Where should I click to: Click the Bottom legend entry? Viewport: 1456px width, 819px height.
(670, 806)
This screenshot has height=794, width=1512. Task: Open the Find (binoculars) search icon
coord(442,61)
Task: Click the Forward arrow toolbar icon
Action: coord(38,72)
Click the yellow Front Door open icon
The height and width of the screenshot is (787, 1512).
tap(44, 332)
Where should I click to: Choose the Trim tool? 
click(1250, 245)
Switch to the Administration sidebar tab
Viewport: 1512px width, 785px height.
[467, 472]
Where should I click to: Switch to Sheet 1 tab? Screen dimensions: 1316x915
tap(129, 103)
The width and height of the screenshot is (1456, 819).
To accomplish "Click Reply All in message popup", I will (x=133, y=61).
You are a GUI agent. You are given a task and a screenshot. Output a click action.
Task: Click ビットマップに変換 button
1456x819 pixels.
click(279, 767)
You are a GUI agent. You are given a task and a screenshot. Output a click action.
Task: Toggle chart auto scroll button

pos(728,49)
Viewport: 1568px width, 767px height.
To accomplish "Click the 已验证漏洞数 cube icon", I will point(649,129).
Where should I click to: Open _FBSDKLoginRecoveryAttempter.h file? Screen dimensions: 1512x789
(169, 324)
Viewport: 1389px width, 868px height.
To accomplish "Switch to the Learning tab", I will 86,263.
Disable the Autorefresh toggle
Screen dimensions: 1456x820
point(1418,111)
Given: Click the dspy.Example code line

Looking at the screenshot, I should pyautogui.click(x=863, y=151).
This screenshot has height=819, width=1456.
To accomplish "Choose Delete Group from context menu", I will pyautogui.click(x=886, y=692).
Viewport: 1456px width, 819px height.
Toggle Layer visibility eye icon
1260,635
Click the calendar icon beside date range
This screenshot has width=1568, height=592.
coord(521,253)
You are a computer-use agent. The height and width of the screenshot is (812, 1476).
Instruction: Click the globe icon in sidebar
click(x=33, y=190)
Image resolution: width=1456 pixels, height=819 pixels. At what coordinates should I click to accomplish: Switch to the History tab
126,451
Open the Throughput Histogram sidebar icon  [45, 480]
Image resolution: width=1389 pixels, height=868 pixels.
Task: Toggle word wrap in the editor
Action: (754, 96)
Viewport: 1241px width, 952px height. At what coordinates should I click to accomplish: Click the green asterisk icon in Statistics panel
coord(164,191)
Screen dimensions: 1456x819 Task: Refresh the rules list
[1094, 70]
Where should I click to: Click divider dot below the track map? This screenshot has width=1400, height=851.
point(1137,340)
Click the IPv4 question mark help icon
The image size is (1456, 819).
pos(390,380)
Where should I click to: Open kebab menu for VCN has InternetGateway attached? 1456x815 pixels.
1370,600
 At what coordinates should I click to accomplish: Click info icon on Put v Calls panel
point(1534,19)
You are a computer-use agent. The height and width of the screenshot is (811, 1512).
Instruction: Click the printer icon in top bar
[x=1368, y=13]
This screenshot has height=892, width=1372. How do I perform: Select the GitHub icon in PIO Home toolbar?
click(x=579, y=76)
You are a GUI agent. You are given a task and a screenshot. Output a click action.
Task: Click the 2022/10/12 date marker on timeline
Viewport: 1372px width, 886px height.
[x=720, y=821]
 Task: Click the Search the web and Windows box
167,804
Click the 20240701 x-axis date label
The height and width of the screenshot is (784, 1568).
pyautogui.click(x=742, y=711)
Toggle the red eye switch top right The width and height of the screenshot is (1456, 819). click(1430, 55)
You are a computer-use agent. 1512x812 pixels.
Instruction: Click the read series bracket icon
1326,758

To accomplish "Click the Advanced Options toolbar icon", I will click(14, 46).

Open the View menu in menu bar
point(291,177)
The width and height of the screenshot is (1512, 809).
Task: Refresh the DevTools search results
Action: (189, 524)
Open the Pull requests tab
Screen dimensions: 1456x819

+++

All entries must be duplicated exactly, with none left out.

Result of the task >>
Where should I click to: Click the Bottom legend entry? Viewport: 1456px width, 819px height.
(670, 806)
This screenshot has height=794, width=1512. Task: Open the Find (binoculars) search icon
coord(442,61)
Task: Click the Forward arrow toolbar icon
Action: coord(38,72)
Click the yellow Front Door open icon
The height and width of the screenshot is (787, 1512).
tap(44, 332)
Where should I click to: Choose the Trim tool? 
click(1250, 245)
Switch to the Administration sidebar tab
Viewport: 1512px width, 785px height.
[467, 472]
Where should I click to: Switch to Sheet 1 tab? Screen dimensions: 1316x915
tap(129, 103)
The width and height of the screenshot is (1456, 819).
To accomplish "Click Reply All in message popup", I will (x=133, y=61).
You are a GUI agent. You are given a task and a screenshot. Output a click action.
Task: Click ビットマップに変換 button
1456x819 pixels.
click(279, 767)
You are a GUI agent. You are given a task and a screenshot. Output a click action.
Task: Toggle chart auto scroll button

pos(728,49)
Viewport: 1568px width, 767px height.
To accomplish "Click the 已验证漏洞数 cube icon", I will point(649,129).
Where should I click to: Open _FBSDKLoginRecoveryAttempter.h file? Screen dimensions: 1512x789
(169, 324)
Viewport: 1389px width, 868px height.
To accomplish "Switch to the Learning tab", I will 86,263.
Disable the Autorefresh toggle
Screen dimensions: 1456x820
point(1418,111)
Given: Click the dspy.Example code line

Looking at the screenshot, I should pyautogui.click(x=863, y=151).
This screenshot has height=819, width=1456.
To accomplish "Choose Delete Group from context menu", I will pyautogui.click(x=886, y=692).
Viewport: 1456px width, 819px height.
Toggle Layer visibility eye icon
1260,635
Click the calendar icon beside date range
This screenshot has width=1568, height=592.
coord(521,253)
You are a computer-use agent. The height and width of the screenshot is (812, 1476).
Instruction: Click the globe icon in sidebar
click(x=33, y=190)
Image resolution: width=1456 pixels, height=819 pixels. At what coordinates should I click to accomplish: Switch to the History tab
126,451
Open the Throughput Histogram sidebar icon  [45, 480]
Image resolution: width=1389 pixels, height=868 pixels.
Task: Toggle word wrap in the editor
Action: (754, 96)
Viewport: 1241px width, 952px height. At what coordinates should I click to accomplish: Click the green asterisk icon in Statistics panel
coord(164,191)
Screen dimensions: 1456x819 Task: Refresh the rules list
[1094, 70]
Where should I click to: Click divider dot below the track map? This screenshot has width=1400, height=851.
point(1137,340)
Click the IPv4 question mark help icon
The image size is (1456, 819).
pos(390,380)
Where should I click to: Open kebab menu for VCN has InternetGateway attached? 1456x815 pixels.
1370,600
 At what coordinates should I click to accomplish: Click info icon on Put v Calls panel
point(1534,19)
You are a computer-use agent. The height and width of the screenshot is (811, 1512).
Instruction: Click the printer icon in top bar
[x=1368, y=13]
This screenshot has height=892, width=1372. How do I perform: Select the GitHub icon in PIO Home toolbar?
click(x=579, y=76)
You are a GUI agent. You are given a task and a screenshot. Output a click action.
Task: Click the 2022/10/12 date marker on timeline
Viewport: 1372px width, 886px height.
[x=720, y=821]
 Task: Click the Search the web and Windows box
167,804
Click the 20240701 x-axis date label
The height and width of the screenshot is (784, 1568).
pyautogui.click(x=742, y=711)
Toggle the red eye switch top right The width and height of the screenshot is (1456, 819). click(1430, 55)
You are a computer-use agent. 1512x812 pixels.
Instruction: Click the read series bracket icon
1326,758

To accomplish "Click the Advanced Options toolbar icon", I will click(14, 46).

Open the View menu in menu bar
point(291,177)
The width and height of the screenshot is (1512, 809).
Task: Refresh the DevTools search results
Action: (189, 524)
Open the Pull requests tab
Screen dimensions: 1456x819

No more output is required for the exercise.